Lamme became chief engineer at Westinghouse in 1903 and held the position for the rest of his life.During World War I, he represented the American Institute of Electrical Engineers (AIEE) on the Naval Consulting Board. He received the Edison Medal of the AIEE in 1919 in recognition for his contributions to the electrical power field. For a number of years, he taught in-house design classes to young engineers at Westinghouse.Those who had studied under him organized a club known as "Laminations" which featured invited lectures by Lamme and others.

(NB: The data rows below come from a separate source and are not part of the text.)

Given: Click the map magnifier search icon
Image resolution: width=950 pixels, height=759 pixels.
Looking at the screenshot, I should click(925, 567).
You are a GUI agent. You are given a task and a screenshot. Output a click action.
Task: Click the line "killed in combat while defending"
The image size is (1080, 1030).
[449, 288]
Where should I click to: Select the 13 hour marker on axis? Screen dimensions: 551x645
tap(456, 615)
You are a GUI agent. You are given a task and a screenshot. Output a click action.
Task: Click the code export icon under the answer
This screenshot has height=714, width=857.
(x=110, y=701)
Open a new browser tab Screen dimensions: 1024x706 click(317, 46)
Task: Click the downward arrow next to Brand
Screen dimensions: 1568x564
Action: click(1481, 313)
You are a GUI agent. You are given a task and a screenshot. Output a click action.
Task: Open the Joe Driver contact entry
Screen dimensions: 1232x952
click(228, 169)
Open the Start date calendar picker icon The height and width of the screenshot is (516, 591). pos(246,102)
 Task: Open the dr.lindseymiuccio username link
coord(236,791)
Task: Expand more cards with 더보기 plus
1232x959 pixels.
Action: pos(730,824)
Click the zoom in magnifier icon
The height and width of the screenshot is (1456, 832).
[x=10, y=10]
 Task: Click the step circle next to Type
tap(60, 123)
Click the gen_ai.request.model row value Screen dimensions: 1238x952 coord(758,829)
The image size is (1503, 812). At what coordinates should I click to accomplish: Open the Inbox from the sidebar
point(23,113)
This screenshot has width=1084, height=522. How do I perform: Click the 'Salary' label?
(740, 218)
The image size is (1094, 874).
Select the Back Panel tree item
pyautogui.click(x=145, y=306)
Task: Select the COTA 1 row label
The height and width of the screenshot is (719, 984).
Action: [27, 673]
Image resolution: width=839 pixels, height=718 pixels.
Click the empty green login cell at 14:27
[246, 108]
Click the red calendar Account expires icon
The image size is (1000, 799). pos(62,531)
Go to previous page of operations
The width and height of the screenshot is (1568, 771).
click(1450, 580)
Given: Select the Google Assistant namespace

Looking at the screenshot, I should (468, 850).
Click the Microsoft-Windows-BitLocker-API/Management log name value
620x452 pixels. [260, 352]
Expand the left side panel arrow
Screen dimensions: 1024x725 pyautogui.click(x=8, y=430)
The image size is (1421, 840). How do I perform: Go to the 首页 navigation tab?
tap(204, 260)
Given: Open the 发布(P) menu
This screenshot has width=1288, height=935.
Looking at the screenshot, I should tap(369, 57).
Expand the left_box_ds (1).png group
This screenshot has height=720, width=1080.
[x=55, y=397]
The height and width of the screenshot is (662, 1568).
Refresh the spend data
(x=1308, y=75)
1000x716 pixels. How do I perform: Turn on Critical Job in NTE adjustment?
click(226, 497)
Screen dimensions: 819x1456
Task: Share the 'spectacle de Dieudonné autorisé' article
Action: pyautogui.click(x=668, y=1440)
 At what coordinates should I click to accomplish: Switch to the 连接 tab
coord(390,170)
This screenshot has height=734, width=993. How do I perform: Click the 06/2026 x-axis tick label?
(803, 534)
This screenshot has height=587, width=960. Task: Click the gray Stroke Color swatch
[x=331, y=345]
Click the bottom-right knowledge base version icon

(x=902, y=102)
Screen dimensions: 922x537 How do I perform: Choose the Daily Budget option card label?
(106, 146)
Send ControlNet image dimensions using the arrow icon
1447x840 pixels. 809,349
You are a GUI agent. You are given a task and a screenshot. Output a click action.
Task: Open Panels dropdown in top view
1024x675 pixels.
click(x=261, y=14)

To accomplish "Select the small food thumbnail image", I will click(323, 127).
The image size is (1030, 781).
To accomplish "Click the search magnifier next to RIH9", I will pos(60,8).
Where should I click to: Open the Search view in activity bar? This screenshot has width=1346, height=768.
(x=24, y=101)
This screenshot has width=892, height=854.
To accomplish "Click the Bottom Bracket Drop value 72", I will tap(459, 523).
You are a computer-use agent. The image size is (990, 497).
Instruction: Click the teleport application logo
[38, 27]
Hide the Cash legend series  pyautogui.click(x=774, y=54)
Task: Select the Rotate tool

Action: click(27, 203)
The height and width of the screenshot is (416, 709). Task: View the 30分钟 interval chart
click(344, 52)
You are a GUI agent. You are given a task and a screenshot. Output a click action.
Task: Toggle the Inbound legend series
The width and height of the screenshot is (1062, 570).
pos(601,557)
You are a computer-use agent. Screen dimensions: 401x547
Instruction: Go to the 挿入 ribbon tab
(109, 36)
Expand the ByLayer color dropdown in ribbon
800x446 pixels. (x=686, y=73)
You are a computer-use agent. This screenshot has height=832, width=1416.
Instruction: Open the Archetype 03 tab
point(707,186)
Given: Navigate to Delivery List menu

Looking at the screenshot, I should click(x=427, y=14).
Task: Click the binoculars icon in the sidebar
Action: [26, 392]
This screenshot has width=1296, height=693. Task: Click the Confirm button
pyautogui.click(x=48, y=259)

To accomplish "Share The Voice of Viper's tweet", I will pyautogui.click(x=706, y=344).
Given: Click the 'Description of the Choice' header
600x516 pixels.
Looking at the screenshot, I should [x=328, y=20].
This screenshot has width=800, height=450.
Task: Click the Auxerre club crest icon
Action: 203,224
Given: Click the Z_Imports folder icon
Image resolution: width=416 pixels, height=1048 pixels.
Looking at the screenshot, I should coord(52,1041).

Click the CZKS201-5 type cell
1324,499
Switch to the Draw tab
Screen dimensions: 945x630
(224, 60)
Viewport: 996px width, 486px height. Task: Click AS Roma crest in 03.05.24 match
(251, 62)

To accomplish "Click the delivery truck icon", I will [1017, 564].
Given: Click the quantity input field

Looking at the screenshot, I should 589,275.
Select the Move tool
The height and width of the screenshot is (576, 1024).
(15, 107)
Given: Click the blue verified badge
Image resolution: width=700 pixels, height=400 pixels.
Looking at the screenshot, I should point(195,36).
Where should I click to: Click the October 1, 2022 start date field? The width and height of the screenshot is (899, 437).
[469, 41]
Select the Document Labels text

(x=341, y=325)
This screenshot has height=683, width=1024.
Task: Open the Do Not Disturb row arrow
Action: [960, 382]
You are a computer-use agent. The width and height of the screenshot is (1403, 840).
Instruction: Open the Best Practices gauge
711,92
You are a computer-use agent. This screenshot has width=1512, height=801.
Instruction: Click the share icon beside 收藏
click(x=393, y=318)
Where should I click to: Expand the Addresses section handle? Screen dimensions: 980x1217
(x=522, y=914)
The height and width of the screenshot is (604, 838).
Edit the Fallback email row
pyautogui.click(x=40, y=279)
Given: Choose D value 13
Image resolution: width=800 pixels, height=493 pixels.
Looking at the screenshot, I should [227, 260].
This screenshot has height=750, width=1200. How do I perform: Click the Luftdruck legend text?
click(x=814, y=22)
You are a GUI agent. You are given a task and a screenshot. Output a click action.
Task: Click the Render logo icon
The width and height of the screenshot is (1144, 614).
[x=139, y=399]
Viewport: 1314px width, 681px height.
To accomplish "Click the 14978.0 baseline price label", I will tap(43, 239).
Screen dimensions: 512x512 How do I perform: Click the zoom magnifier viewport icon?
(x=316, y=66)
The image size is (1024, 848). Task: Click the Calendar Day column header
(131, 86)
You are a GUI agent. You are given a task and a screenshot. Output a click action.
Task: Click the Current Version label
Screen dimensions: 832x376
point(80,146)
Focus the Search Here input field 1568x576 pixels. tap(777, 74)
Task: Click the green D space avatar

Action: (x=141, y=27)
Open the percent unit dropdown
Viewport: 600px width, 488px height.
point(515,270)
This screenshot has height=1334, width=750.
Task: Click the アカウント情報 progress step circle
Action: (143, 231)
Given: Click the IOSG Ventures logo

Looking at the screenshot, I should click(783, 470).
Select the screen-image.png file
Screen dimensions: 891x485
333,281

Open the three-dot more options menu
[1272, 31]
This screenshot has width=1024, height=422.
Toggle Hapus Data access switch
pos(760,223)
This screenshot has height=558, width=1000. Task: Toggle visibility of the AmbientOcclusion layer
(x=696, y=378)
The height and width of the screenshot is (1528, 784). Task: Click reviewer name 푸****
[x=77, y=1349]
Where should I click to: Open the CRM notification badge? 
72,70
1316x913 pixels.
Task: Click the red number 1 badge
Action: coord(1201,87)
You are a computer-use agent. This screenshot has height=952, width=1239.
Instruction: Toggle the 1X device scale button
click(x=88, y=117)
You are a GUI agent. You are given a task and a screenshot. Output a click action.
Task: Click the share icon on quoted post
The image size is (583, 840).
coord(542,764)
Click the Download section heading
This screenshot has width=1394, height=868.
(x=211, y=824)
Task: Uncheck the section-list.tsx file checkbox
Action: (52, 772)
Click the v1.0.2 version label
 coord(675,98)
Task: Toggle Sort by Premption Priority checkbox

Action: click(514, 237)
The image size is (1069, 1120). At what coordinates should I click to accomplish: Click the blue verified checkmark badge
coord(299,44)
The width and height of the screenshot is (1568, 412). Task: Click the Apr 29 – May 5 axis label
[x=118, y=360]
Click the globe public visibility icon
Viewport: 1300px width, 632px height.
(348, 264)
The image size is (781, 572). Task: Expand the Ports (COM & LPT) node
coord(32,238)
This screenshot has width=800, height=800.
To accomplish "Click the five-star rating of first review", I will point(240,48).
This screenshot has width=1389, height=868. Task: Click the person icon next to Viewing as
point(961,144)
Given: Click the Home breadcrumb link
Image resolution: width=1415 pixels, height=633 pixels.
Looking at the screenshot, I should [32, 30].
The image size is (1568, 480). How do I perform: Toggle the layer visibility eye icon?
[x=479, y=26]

Lamme himself received more than 160 patents during his career.
Lamme had a lifelong interest in archeology and had a sizable personal collection of projectile points and other artifacts.He was also an amateur photographer and had an interest in mathematical puzzles.
He died on 8 July 1924 at the age of 60. His will included a bequest to AIEE which was used to initiate the Lamme Medal in 1928 to recognize outstanding design engineers in the power field. He also endowed two engineering scholarships at Ohio State University, and contributed to the support and education of a number of French orphans after World War I. His autobiography, which included a list of his published papers, was published in 1926, and the Westinghouse Company published a collection of his technical papers in 1919.